The latest issue of California Lawyer rolled off the presses with an interview in which Scalia explained his view of what equal protection under the 14th Amendment means to women and and homosexuals.

The magazine asked: “In 1868, when the 39th Congress was debating and ultimately proposing the 14th Amendment, I don’t think anybody would have thought that equal protection applied to sex discrimination, or certainly not to sexual orientation. So does that mean that we’ve gone off in error by applying the 14th Amendment to both?”

Scalia replied: “Yes, yes. Sorry, to tell you that. ... But, you know, if indeed the current society has come to different views, that’s fine. You do not need the Constitution to reflect the wishes of the current society. Certainly the Constitution does not require discrimination on the basis of sex. The only issue is whether it prohibits it. It doesn’t. Nobody ever thought that that’s what it meant. Nobody ever voted for that.”

What it says

This is the clear language of the 14th Amendment that Scalia is interpreting to protect only male heterosexuals:

“No State shall make or enforce any law which shall abridge the privileges or immunities of citizens of the United States; nor shall any State deprive any person of life, liberty, or property, without due process of law; nor deny to any person within its jurisdiction the equal protection of the laws.”

“Citizen” and “person” have no assigned gender. And yet under Scalia’s “originalist” reading, a state is free to make or enforce laws that abridge the privileges of women or gays. For that matter, since the law was passed in the post Civil War era to protect the newly established rights of Negroes, presumably it would be all right to abridge the freedoms of members of any race or ethnicity that wasn’t present in sufficiently large numbers to merit notice in 1868 America.

Frozen in time

There is no question that Scalia is a bright man and an accomplished legal scholar, but he is also a slave to a judicial philosophy that defies common sense, and has the potential for defying decency. By Scalia’s reading of a Constitution that is frozen in time, the Eighth Amendment’s prohibition against cruel and unusual punishment would be locked to 1791, when it was ratified and when the stocks or the rack or mutilation were commonly practiced forms of punishment.

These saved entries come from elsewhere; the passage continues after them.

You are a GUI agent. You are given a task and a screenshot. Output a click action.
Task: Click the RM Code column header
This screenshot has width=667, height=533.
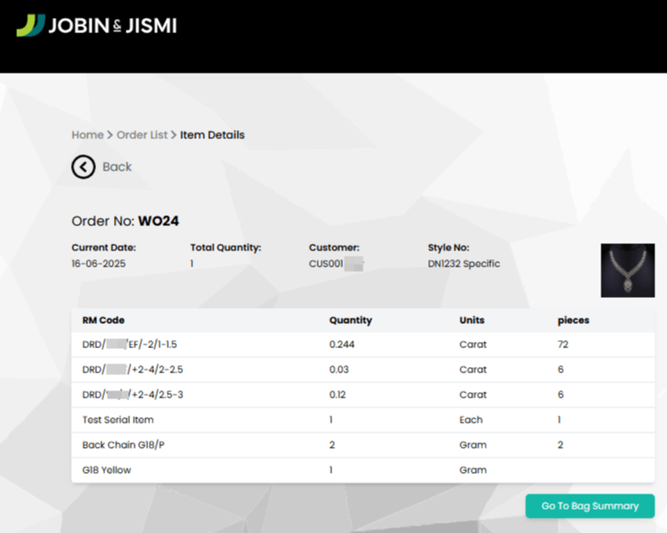103,320
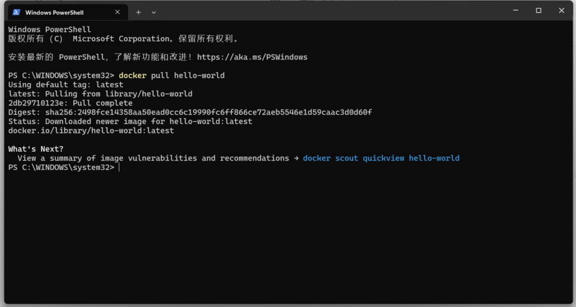Click the yellow docker command word
The image size is (576, 307).
(132, 75)
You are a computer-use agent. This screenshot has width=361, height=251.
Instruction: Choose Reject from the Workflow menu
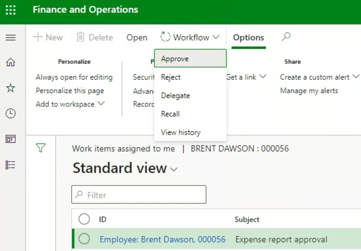tap(171, 77)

Scalia says originalism gives “easy, easy answers” to constitutional questions, while the constitutional “evolutionists” have to assess the changing circumstances. “Every day is a new day for evolutionists,” he said.

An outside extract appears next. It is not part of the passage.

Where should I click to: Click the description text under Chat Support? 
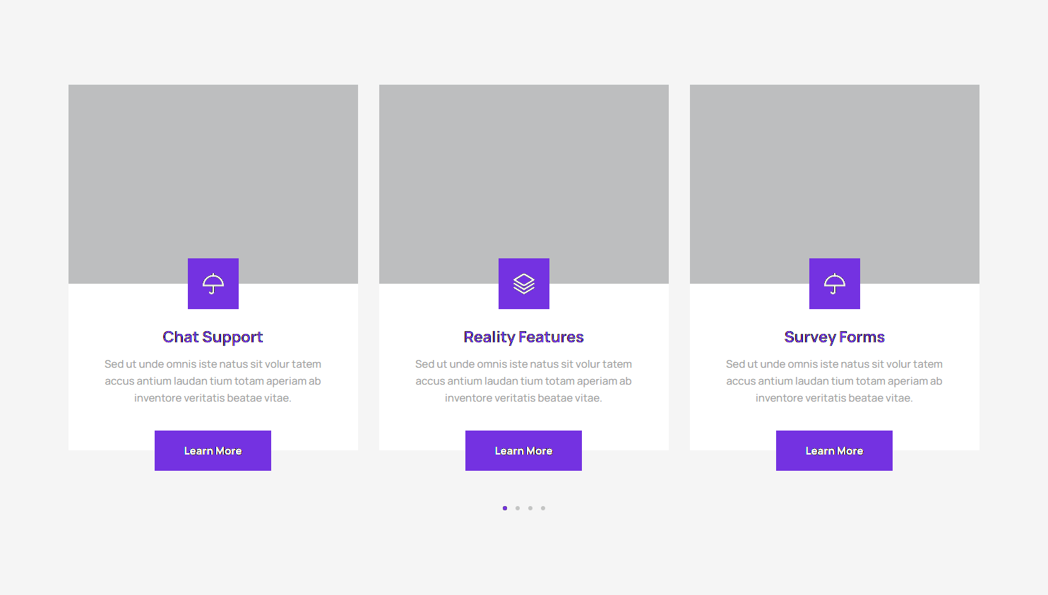(213, 381)
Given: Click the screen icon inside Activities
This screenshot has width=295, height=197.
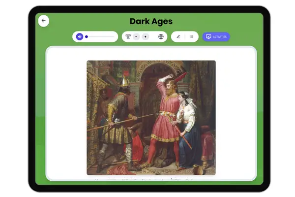Looking at the screenshot, I should [208, 36].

For most of us, every day is a new day. Almost anyone over a certain age remembers behaviors that were accepted in their youth but are embarrassing to even remember today. The jokes, the slights, the outright discrimination against people of a different race, creed or lifestyle are less today then they were 50 years ago, much less 143 years ago or 220 years ago. And most of us see that as a good thing. It’s too bad someone who has been molding the interpretation of the Constitution for a quarter century and continues to do so in matters of race, gender and sexual preference remains stuck in another century.